Les renseignements d’ordre grammatical

Les dictionnaires de langue sont ou bien essentiellement normatifs (ils renseignent alors sur la manière « correcte » d’employer les mots), ou bien descriptifs. Ils donnent, immédiatement après l’adresse, la catégorie dans laquelle le mot peut être rangé (ils se réfèrent alors à la grammaire officielle, en l’aménageant parfois) ; on a ensuite certains traits combinatoires (genre et parfois nombre pour les noms, construction pour les verbes).


La définition

On distingue trois types de définitions.
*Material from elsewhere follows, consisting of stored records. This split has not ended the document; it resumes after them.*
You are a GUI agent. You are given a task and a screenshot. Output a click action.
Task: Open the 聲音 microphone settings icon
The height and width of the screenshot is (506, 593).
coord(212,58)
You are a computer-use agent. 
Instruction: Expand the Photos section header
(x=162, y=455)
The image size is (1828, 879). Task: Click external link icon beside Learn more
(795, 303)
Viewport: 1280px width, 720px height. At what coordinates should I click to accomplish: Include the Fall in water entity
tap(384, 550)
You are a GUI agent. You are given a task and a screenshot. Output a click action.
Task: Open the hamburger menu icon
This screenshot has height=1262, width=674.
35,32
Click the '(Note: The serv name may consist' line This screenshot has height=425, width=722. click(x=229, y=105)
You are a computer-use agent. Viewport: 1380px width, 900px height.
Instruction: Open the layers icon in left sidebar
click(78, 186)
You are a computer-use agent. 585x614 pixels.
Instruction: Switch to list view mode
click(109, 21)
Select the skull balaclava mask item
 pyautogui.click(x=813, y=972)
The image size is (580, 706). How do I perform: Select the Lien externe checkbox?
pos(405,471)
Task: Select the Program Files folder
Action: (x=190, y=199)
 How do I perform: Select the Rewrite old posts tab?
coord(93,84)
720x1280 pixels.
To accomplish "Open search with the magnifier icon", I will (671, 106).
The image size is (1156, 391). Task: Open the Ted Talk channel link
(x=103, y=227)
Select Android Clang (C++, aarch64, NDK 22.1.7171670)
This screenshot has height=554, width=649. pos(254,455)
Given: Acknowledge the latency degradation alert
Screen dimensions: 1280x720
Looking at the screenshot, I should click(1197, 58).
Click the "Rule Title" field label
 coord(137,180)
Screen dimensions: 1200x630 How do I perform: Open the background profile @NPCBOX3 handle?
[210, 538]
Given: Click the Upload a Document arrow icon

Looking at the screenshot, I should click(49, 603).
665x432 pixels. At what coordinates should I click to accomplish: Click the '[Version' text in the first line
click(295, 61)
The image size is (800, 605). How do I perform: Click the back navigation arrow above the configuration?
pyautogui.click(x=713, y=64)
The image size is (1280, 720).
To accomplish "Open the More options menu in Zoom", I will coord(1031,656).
Les moins prisées sont les définitions par équivalences (grotte = caverne), auxquelles on reproche de supposer connu le sens d’un terme aussi difficile que l’entrée. On peut aussi intégrer l’unité dans un champ sémantique en indiquant quels rapports elle entretient avec des mots au sens supposé connu : rapports d’opposition ou négation (anticonformiste = qui est contre le conformisme), parenté (gendre = mari de la fille). On préfère les définitions logiques, qui sont formées d’un définisseur générique (« siège » pour balançoire) et d’un ou plusieurs définisseurs spécifiques caractérisant l’adresse par rapport aux autres éléments de l’ensemble (pour balançoire, « suspendu à deux cordes » et « sur lequel on se balance »). On est toutefois conduit ainsi à définir chat par « mammifère qui... », comme si mammifère était plus connu que chat.


Les exemples

L’utilisation, dans le corps de l’article, de phrases ayant pour but de présenter l’unité replacée dans son élément naturel, le discours, pallie l’insuffisance des indications grammaticales ou de la définition. Le choix de ces exemples dépend de la conception du dictionnaire. Depuis Richelet jusqu’à une époque récente, ils étaient généralement empruntés aux « bons auteurs », considérés comme dignes d’imitation. On proposait ainsi un modèle très étroit (limité à la langue littéraire), clos (déterminé par une liste quasi exhaustive), mais en même temps trop large puisque des formes d’époques et de systèmes différents y figurent au même titre.